Fortunately the perfect way to address is to 'skin the cat'. This movement from gymnastics opens up the shoulders and takes it thought the entire range of motion. It is the same exercise for both the bar and rings and works incredibly well.
Even if you never attempt a muscle up I would recommend this exercise/mobility drill as a way of strengthening your shoulders and preventing injury.
The Ring muscle up is generally a more difficult technique for both beginners and experts.
The world record for bar muscle ups max repetitions is 26. The maximum number of repetitions on the rings is 14
Factors that make the ring muscle up include:
More time under tension, less reliant on momentum
The instability of rings provides more of a challenge compared to the relative stability of a fixed bar
The false grip is more difficult to maintain for a high number of repetitions compared with a regular bar grip
The combination of instability, a higher time under tension and a more difficult transition movement are more taxing on the muscles
Both styles require significant shoulder mobility however there is a greater emphasis a wide range of motion in the shoulders and strength at all angles of the shoulder joint with rings compared to the bar.
Both styles are fantastic compound exercises and require a lot of technique.

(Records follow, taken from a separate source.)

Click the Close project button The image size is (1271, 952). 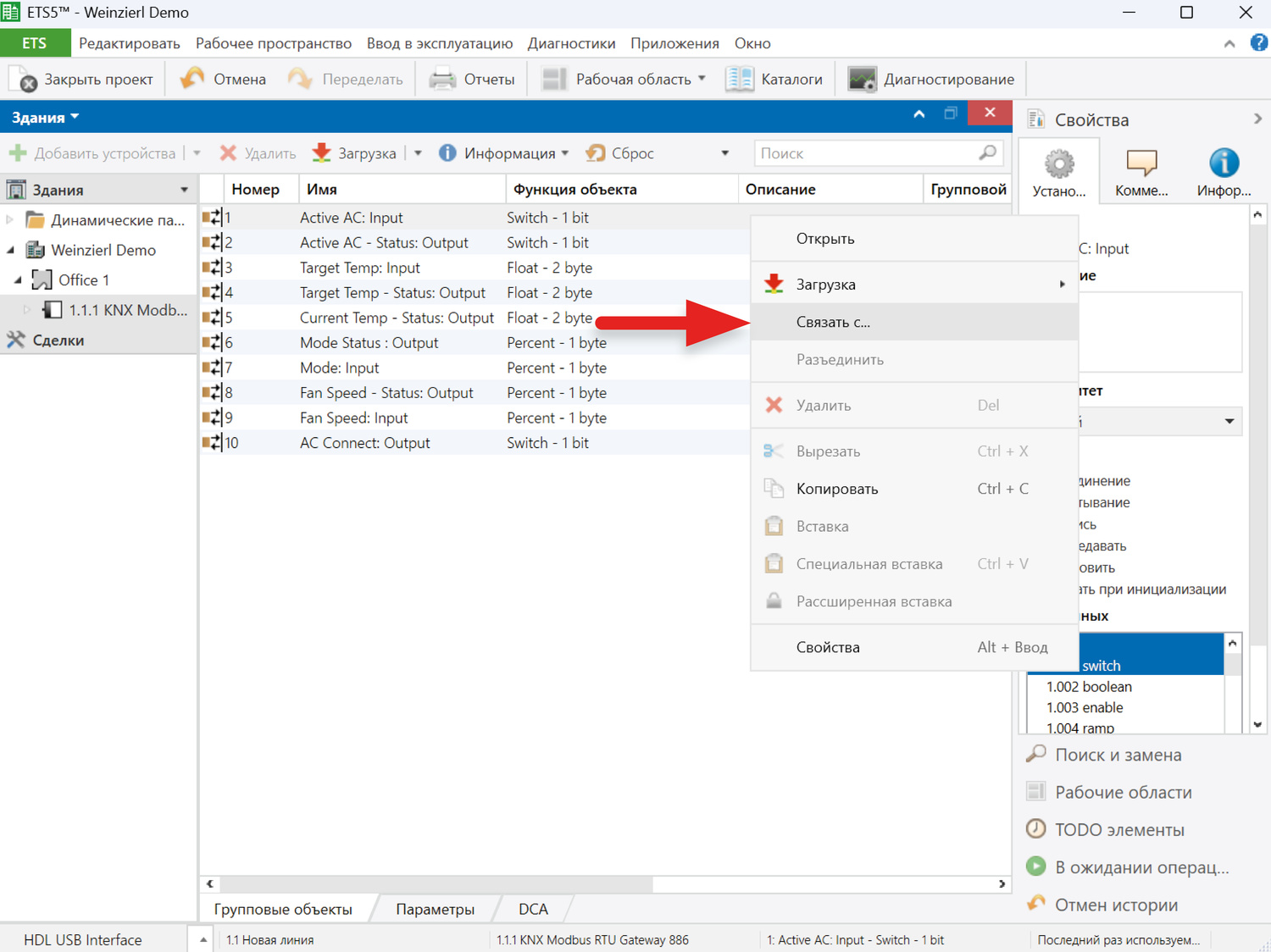click(x=82, y=79)
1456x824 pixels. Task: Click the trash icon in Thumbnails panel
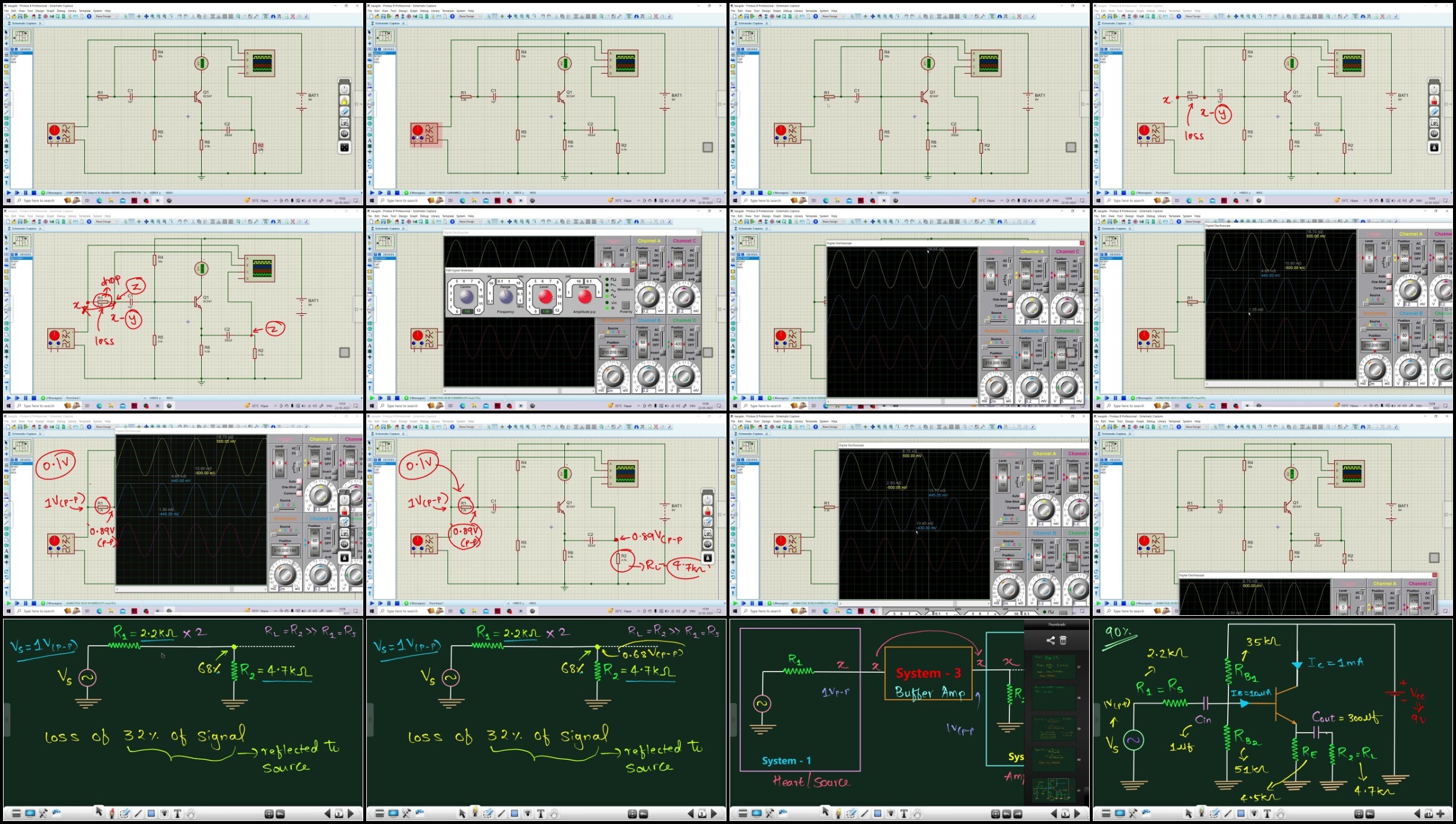(1063, 640)
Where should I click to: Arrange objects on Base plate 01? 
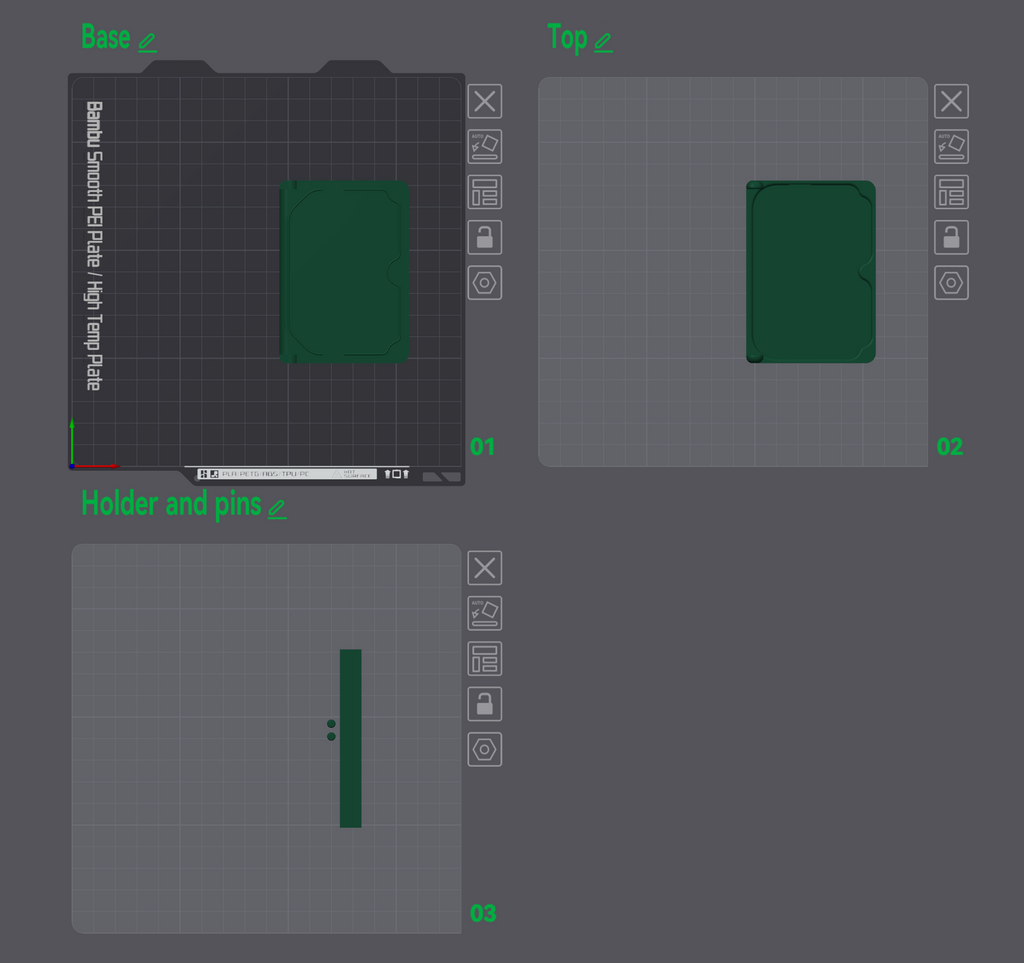(x=485, y=192)
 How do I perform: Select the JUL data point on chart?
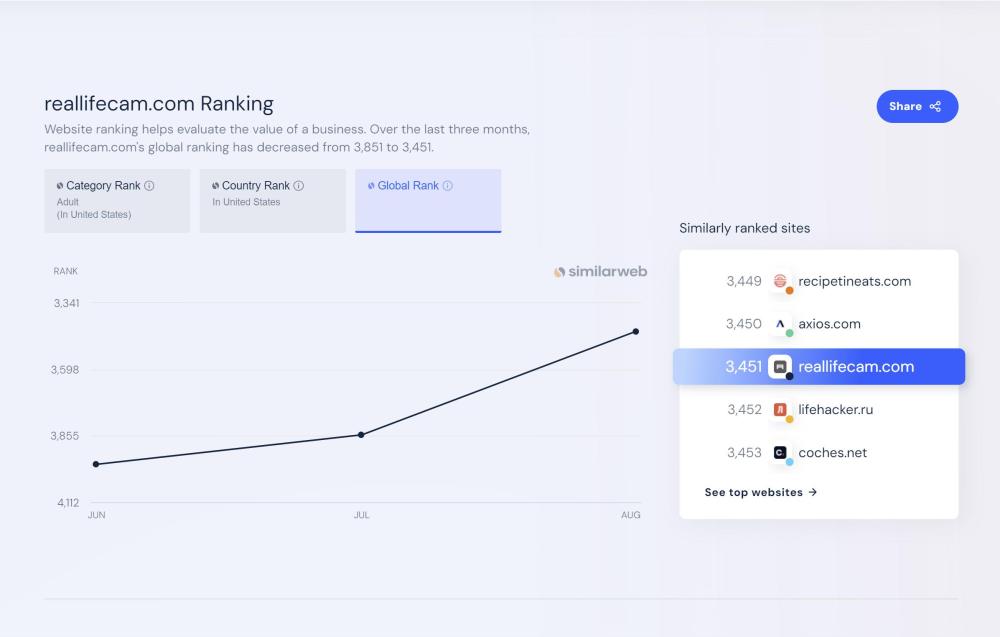[x=361, y=435]
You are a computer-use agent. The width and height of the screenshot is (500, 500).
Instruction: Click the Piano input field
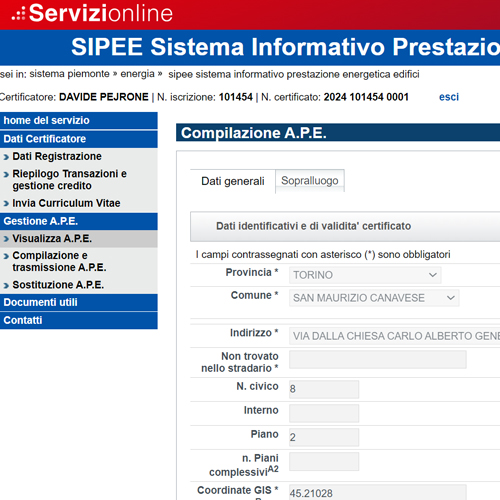[x=324, y=437]
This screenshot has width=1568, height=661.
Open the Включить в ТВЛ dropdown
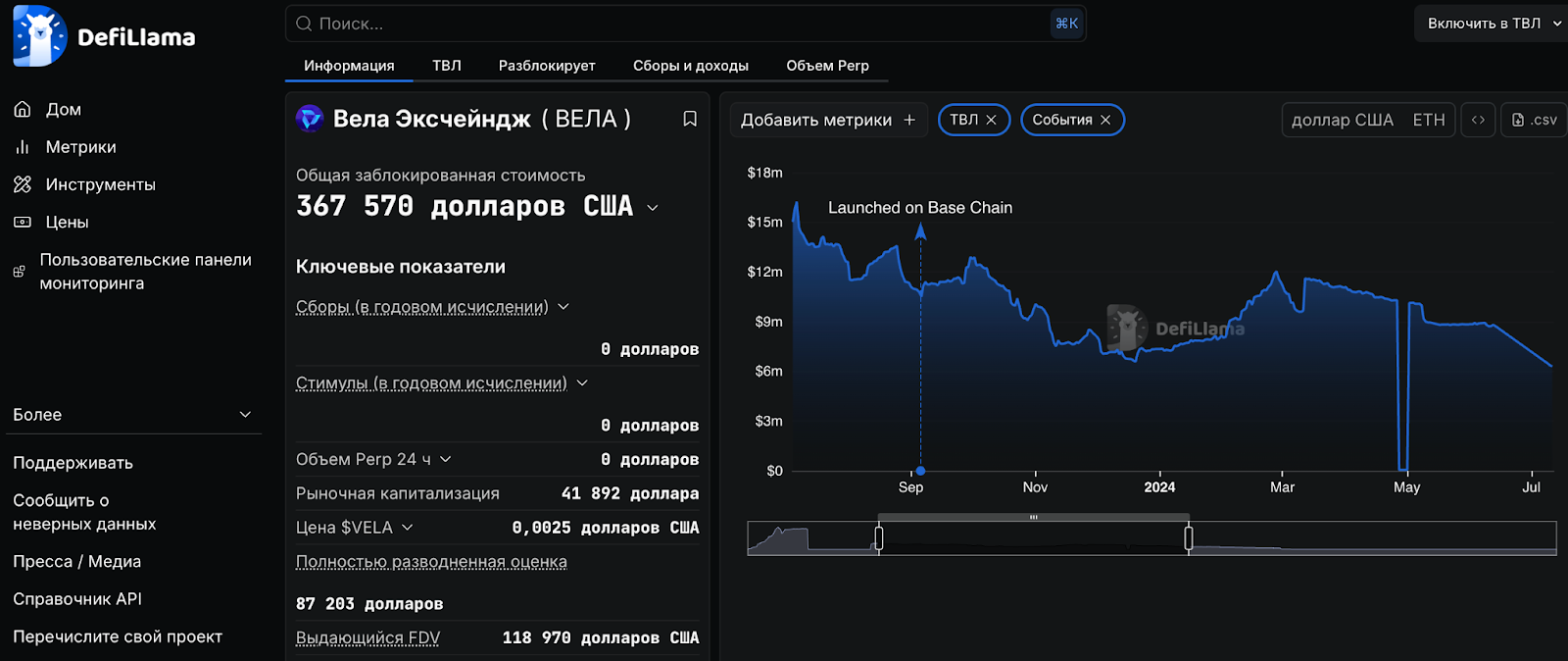click(x=1492, y=24)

While I have given a rather overwhelming case for the ring muscle up being more difficult, it is worth noting that neither exericse is easy and both require a level of technical proficentcy.
Also every individual is different which is why some more may be more predisposed to one style of muscle up whether its because of natural ability or because they are accustomed to training in a particular style.
For example if an particular person has natural explosive strength then the tend to take to the bar muscle up more readily.
Someone who may not necessarily be the most explosive buy has a natural aptitude for technique and a good level of strength could find the ring muscle up more favourable.
It really comes down to who you are and where your strengths lie. If you have the discipline and put in the prerequisite ground work there is no reason you can't learn and become a master of both techniques regardless of where you are today.